What are the best open source legal AI projects in 2026?

The most active open source legal AI projects in 2026 include LegalBench and LexGLUE for benchmarking, CUAD and ContractNLI for contract datasets, CourtListener and Caselaw Access Project for case law, Docassemble for document automation, and Aleph for legal investigations. HAQQ contributes to the commons with Nomos, LegalMD and Master Claude for Legal.

Is HAQQ open source?

HAQQ's core legal AI engine is proprietary, but HAQQ has open sourced several supporting tools and datasets under permissive licenses to advance the legal AI commons - including Nomos (legal ontology utilities), LegalMD (legal Markdown spec) and Master Claude for Legal (Claude prompting patterns for legal work).

Open source vs proprietary legal AI - which should a law firm choose?

Open source legal software is the right choice when the firm has engineering capacity, needs full control over data residency and audit, or wants to extend the platform.
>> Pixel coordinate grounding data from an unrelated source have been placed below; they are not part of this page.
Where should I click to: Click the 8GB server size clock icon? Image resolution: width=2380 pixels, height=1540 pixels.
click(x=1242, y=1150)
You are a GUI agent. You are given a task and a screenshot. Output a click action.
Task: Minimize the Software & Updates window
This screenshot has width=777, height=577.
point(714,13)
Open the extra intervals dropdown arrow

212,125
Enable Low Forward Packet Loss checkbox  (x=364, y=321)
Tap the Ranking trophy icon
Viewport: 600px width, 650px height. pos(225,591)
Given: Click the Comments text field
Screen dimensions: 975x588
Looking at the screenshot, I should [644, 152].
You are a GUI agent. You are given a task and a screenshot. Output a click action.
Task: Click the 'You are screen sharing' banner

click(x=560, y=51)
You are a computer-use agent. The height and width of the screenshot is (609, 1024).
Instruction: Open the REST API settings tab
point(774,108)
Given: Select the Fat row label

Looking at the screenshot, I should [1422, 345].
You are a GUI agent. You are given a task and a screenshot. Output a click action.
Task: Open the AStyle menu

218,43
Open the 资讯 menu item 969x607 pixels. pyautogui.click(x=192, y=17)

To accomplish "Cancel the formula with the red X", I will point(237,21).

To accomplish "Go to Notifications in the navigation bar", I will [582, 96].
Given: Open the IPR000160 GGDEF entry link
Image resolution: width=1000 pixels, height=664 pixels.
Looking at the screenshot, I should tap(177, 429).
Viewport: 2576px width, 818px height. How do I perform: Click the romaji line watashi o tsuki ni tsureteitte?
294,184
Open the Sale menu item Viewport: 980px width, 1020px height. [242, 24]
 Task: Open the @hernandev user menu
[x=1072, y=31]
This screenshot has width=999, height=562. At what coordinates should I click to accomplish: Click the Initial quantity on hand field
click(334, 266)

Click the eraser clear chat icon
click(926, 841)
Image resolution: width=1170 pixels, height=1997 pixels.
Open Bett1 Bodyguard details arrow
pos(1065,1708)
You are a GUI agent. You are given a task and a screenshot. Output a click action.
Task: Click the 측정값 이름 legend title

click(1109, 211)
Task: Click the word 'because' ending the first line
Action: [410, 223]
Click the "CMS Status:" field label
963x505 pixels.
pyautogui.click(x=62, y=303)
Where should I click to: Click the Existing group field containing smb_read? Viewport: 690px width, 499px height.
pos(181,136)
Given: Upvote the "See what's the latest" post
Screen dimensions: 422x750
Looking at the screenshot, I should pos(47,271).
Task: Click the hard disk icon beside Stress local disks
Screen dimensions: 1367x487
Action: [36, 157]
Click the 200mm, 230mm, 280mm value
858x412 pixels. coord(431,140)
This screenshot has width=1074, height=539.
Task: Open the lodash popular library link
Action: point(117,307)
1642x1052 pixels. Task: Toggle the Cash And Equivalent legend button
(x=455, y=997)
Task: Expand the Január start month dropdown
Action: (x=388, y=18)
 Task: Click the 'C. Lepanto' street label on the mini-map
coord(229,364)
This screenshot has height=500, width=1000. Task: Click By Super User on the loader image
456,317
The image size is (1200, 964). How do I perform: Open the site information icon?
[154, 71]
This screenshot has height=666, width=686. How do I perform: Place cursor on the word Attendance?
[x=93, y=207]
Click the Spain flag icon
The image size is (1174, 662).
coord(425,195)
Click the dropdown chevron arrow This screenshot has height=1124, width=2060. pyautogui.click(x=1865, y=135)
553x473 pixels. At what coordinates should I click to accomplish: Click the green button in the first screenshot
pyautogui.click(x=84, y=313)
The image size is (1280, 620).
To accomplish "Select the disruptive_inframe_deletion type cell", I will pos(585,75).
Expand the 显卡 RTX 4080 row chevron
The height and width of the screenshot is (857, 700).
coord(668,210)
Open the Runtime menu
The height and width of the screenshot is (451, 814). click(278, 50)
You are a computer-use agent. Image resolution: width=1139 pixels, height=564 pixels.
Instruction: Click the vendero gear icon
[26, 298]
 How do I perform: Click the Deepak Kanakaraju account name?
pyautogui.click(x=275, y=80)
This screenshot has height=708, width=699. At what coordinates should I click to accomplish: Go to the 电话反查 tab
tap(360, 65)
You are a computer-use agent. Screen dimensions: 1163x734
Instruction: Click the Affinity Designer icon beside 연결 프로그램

Proprietary legal AI like HAQQ is the right choice when the firm needs production-grade reliability, security compliance, multi-jurisdictional coverage and ongoing model improvements without maintaining infrastructure.

Can I self-host open source legal AI?

Yes. Projects like Docassemble, Aleph and CourtListener are designed for self-hosting. For LLM-driven legal AI, self-hosting is technically possible with open models but requires significant infrastructure, evaluation and security work - which is why most firms in 2026 pick a managed legal AI platform.